从下列各行中挑出所有含有“each”一词的行，逐行照抄。

━━━ 给定数据 ━━━

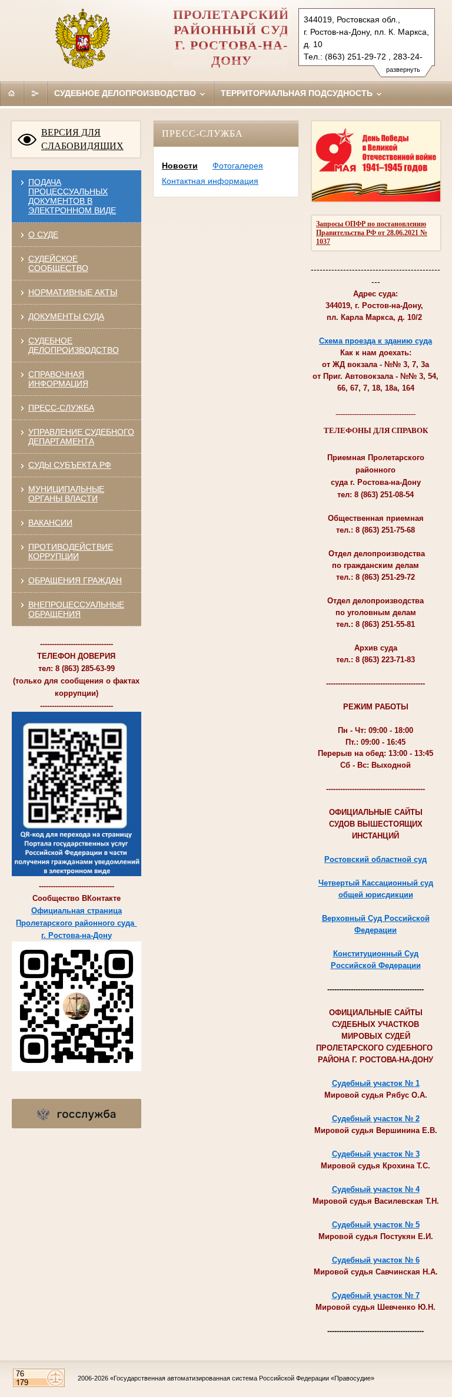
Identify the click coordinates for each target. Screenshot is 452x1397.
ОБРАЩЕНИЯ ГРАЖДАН (75, 580)
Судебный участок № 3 (376, 1154)
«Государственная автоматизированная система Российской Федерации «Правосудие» (242, 1378)
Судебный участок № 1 (376, 1083)
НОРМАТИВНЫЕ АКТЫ (72, 292)
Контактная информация (210, 181)
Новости (180, 165)
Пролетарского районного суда (76, 923)
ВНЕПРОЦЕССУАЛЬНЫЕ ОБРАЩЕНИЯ (76, 609)
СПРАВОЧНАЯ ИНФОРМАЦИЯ (58, 378)
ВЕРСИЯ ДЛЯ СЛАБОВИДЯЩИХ (82, 139)
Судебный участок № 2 (376, 1118)
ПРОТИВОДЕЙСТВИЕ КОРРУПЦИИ (70, 551)
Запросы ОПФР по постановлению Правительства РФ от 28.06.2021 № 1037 (371, 233)
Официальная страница (76, 910)
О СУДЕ (43, 234)
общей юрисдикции (375, 894)
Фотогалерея (237, 165)
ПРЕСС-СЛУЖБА (61, 407)
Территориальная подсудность (298, 93)
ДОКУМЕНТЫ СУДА (66, 316)
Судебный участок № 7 (376, 1295)
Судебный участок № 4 (376, 1189)
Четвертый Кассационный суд (375, 883)
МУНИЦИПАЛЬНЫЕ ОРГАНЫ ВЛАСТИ (66, 493)
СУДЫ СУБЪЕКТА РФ (69, 465)
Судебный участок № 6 (376, 1260)
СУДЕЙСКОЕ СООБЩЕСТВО (58, 263)
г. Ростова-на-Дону (76, 935)
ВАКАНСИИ (50, 522)
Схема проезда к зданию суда (375, 340)
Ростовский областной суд (375, 859)
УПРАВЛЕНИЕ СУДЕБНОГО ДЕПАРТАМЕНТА (81, 436)
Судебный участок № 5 (376, 1224)
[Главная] (12, 93)
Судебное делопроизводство (126, 93)
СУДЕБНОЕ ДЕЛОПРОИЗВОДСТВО (73, 345)
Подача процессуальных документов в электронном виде (72, 196)
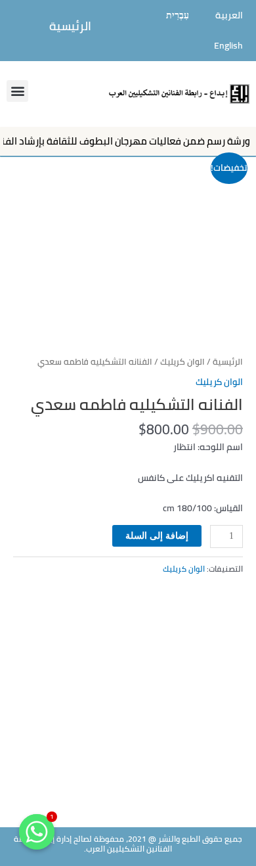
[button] (17, 91)
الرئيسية (70, 26)
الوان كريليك (182, 361)
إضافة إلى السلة (156, 536)
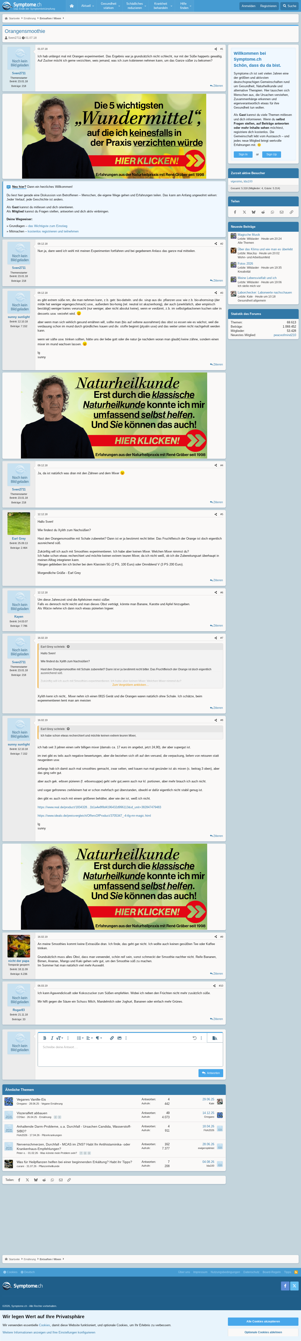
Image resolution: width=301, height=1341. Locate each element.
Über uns (184, 1272)
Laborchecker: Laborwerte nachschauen (265, 292)
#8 (221, 720)
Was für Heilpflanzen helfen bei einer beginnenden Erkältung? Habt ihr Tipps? (74, 1162)
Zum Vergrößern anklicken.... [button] (130, 684)
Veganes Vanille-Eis (31, 1099)
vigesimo (236, 181)
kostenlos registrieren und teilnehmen (53, 231)
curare (20, 1166)
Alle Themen (246, 242)
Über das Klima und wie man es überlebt (265, 249)
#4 (221, 465)
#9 (221, 936)
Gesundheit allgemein (252, 300)
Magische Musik (249, 234)
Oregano (22, 1103)
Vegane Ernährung (52, 1103)
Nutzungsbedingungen (225, 1272)
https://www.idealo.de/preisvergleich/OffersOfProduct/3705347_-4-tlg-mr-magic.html (94, 815)
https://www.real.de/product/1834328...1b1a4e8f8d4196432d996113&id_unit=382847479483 (99, 807)
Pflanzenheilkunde (49, 1166)
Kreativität (244, 271)
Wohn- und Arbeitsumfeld (254, 257)
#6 (221, 592)
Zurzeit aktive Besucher (248, 173)
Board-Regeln (272, 1272)
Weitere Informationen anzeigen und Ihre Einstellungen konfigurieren (49, 1332)
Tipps (287, 1272)
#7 (221, 637)
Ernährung (45, 1117)
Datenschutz (251, 1272)
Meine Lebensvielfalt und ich (257, 278)
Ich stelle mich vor (249, 286)
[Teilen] (216, 49)
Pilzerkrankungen (52, 1135)
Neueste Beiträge (243, 226)
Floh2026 (22, 1135)
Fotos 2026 (245, 263)
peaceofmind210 (285, 335)
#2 (221, 243)
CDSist (21, 1117)
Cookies (11, 1272)
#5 (221, 514)
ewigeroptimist (206, 1148)
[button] (87, 6)
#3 (221, 292)
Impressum (200, 1272)
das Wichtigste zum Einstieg (47, 226)
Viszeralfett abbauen (32, 1113)
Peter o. (21, 1153)
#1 (221, 48)
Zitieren (218, 85)
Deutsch (29, 1272)
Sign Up (271, 154)
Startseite (71, 6)
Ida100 (210, 1165)
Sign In (243, 154)
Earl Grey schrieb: (53, 646)
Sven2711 (14, 37)
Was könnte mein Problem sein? (58, 1153)
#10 (221, 985)
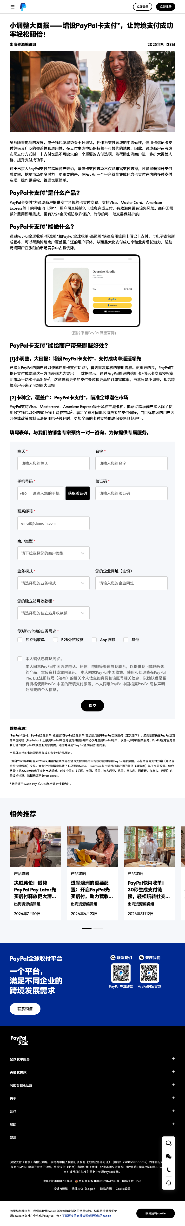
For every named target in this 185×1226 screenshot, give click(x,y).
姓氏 (21, 451)
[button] (92, 1059)
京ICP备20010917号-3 (57, 1181)
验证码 (101, 481)
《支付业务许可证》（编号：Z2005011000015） (117, 1162)
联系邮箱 (25, 511)
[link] (23, 7)
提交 (92, 705)
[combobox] (40, 549)
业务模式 (25, 571)
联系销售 (25, 1008)
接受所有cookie (155, 1213)
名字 (99, 451)
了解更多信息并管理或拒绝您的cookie (86, 1216)
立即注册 (166, 6)
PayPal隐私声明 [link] (151, 683)
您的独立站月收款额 (34, 601)
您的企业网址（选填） (114, 571)
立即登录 (142, 6)
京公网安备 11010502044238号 (99, 1181)
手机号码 (25, 481)
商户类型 (25, 541)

━━━

#### 参考答案
Identify the click coordinates for each target. Screenshot is 452x1397.
Image resolution: width=301, height=1341. Locate each element.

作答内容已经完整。